TEXT FOR ANALYSIS START
For some lawmakers without outside jobs, who were tapping their credit cards or getting lines of credit to pay the bills, the passage of the final budget bill meant more than finally adopting a fiscal plan totaling about $136 billion.
So, a couple hours after the Senate acted, State Comptroller Thomas P. Di- Napoli authorized the release of the paychecks, which, by law, had been withheld after the state fiscal year began April 1 without a budget.
In all, 14 pay periods were delayed because the budget was 125 days late. That was worth $5.8 million in salaries and another $1.2 million in lulus, or stipends that many lawmakers get for heading committees or holding “leadership” titles.
Gov. David A. Paterson took a victory stroll in a telephone conference call with reporters. He said the final budget limited tax boosts—although Senate Republicans pegged increases at $2.2 billion — and avoided borrowing to close the $9.2 billion deficit.
“We did not want a budget that would go this late,” Paterson said of the fourth-latest budget in state history. But he said, the plan puts “us on the road to recovery.”
With lawmakers gone Wednesday from Albany, fiscal critics came forth. Kenneth Adams, president of the Business Council of New York State, called the spending plan an “anti-recovery budget” that raises taxes and then cuts economic development programs that companies use to create jobs.
TEXT FOR ANALYSIS END
RECORD SET START
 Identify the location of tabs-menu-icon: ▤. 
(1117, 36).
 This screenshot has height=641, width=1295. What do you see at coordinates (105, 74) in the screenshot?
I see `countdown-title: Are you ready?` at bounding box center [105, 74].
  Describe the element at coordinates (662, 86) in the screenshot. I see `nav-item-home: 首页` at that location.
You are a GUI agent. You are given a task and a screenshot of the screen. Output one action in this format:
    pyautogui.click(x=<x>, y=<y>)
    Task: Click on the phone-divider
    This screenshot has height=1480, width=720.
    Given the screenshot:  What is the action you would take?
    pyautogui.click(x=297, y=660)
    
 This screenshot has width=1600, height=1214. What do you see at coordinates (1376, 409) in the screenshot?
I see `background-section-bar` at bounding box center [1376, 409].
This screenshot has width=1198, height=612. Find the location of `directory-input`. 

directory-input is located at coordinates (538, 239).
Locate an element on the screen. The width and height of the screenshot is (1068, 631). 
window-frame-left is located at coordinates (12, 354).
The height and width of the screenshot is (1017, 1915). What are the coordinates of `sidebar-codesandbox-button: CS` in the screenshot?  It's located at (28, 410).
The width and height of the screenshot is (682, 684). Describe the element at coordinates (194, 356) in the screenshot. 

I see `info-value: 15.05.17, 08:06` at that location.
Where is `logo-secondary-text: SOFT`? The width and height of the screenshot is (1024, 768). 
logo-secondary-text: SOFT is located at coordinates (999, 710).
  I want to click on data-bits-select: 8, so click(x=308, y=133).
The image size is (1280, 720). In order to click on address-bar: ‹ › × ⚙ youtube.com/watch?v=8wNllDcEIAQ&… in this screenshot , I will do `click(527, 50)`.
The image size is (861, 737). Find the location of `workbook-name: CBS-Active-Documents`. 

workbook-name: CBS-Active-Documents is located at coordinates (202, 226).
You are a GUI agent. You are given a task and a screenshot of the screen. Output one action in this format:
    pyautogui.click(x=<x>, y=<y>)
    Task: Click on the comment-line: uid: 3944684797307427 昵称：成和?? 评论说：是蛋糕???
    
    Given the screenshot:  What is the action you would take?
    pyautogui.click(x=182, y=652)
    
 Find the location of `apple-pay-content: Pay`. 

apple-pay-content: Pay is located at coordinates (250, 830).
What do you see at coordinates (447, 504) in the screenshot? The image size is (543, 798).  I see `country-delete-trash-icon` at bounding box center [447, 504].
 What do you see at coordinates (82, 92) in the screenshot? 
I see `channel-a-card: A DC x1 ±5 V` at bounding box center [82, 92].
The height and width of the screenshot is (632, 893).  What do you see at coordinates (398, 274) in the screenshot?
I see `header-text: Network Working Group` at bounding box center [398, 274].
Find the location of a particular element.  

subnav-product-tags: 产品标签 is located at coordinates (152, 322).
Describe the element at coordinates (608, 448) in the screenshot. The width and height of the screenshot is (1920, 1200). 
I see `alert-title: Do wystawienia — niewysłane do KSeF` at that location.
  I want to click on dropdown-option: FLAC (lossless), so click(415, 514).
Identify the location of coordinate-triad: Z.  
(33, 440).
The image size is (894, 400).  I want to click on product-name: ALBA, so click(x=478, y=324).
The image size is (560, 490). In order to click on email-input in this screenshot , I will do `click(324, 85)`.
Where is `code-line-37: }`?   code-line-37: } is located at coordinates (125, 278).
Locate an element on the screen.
RECORD SET END
WORK TO COMPLETE
(a) In the records, start at the line containing "This screenshot has width=1198, height=612." and end after the line containing "window-frame-left is located". Copy that span word for word.
(b) Write a continuation of the passage on the late New York state budget, starting right after its last sentence.

RESULTS BY TASK
(a)
This screenshot has width=1198, height=612. Find the location of `directory-input`. 

directory-input is located at coordinates (538, 239).
Locate an element on the screen. The width and height of the screenshot is (1068, 631). 
window-frame-left is located at coordinates (12, 354).

(b)
“To business owners across the state, this budget’s a confidence-killer,” he said.
Unrelated to the budget, lawmakers could not come to terms on replacing the Power for Jobs program, which reduces electricity bills for hundreds of companies.
Paterson’s plan called for providing more cheap power for businesses that boost employment by slightly reducting the discounts that a relatively few residential customers now receive.
The Assembly, which wants to preserve the discounts, rejected the idea.
In the end, the Senate, which backed Paterson’s plan, was forced to go along with a simple, one-year extender of Power for Jobs instead of a new program.
“This is an absolute failure by the Assembly and another example of its New York City-centric leadership letting down upstate,” said Andrew Rudnick, president of the Buffalo Niagara Partnership.
Most of the complaints over the budget already had been heard; the spending portion of the budget, which included what turned out to be a $1.4 billion cut for schools, had been approved more than a month ago. The revenue measure, the sole remaining bill in the Senate, involved about $1.5 billion in various tax increases.
Wednesday, Paterson chiefly complained that the Legislature went home without adopting a limit on local property tax increases. The Senate passed his plan to restrict growth of school and other local taxes to 4 percent or 120 percent of the inflation rate, whichever is lower, each year. The Assembly rejected the limit.
If the Assembly does not reconsider, Paterson said he likely will call a special session in October — right before the elections — to take up the legislation. But the Assembly could return and simply ignore his bill.
Still, Paterson said, “voters deserve to know where Albany stands on a property tax cap.”